What is Helicobacter pylori?

The bacterium Helicobacter pylori is perhaps one of the most important discoveries in the modern history of medicine.
This bacterium (Figs 2 and 3) is a motile pathogen, 2.5-3 µm long and 0.5-1 µm in diameter, slightly curved or spirally twisted in the arch, with 1-7 whips on the head.

Electron micrographs of Helicobacter pylori Electron micrographs of Helicobacter pylori

Electron micrographs of Helicobacter pylori

Helicobacter pylori can only multiply on the mucous membrane of the human stomach, but in its inactive form it can survive for years in stagnant water, on the ground, and in some animals (e.g. monkeys, cats, and more recently dogs and pigs).

Its importance is due to its pathogenic role in the development of gastric ulcers, duodenal ulcers, gastric cancer and MALT lymphoma (a mucosa-associated lymphoid tissue tumour), and its eradication in these diseases is therefore absolutely justified.

One of the most widespread infections: it is present in 50% of humanity. Infection occurs in infancy and childhood. In Hungary, 40-50% of 20-30 year olds and 65-70% of 50-60 year olds carry the bacterium.

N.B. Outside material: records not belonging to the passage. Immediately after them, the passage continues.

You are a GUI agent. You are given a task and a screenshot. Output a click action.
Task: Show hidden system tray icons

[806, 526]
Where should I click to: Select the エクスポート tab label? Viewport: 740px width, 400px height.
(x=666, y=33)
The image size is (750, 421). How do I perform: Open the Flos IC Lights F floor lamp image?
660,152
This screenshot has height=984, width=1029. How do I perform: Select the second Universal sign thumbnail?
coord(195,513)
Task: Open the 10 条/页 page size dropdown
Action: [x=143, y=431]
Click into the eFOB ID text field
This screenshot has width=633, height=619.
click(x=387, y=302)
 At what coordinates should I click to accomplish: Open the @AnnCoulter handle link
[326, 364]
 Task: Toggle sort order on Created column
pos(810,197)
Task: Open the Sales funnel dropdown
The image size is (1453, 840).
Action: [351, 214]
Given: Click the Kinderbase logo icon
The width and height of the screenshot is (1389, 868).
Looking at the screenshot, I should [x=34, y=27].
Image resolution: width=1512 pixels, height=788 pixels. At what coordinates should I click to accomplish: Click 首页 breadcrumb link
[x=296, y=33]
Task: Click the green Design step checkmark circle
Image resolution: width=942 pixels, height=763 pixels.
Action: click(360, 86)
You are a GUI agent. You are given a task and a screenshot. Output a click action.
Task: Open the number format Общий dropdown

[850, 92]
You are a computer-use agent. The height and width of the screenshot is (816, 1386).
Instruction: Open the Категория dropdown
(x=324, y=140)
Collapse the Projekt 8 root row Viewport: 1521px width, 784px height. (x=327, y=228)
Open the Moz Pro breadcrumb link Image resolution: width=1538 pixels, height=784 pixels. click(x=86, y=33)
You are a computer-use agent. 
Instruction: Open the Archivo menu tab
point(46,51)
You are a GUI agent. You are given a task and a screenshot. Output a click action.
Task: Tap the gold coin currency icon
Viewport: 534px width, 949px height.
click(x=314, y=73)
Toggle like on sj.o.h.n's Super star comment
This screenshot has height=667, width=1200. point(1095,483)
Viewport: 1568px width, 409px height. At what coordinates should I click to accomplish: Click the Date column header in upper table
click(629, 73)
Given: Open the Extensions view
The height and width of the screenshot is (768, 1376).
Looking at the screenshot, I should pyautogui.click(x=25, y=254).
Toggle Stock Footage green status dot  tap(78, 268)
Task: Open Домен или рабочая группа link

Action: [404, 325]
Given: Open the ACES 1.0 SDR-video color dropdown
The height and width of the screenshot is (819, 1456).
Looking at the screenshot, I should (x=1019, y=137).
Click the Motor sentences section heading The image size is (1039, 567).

The pathogen has several virulence factors (factors that promote survival and reproduction). It adheres to the mucosa by means of adhesion factors. Its whiskers help it to move. Its production of protease and urease helps it to pass through the mucosa, and the latter also has a cell-damaging effect. By producing phospholipase A and C, it makes the mucosa hydrophilic, which also helps it to survive, and this also has a cell-damaging effect. The function of the vacA and cagA genes is also cytotoxic (cell damaging), important in mediating the pathogenic role of the bacterium. Inflammation-promoting substances (cytokines), hormone production-enhancing (gastrin level-enhancing) effects also help bacterial survival, as does the promotion of nitric oxide production, which affects mucosal circulation. These show that as a pathogen, it can cause damage to the human body through very complex systems.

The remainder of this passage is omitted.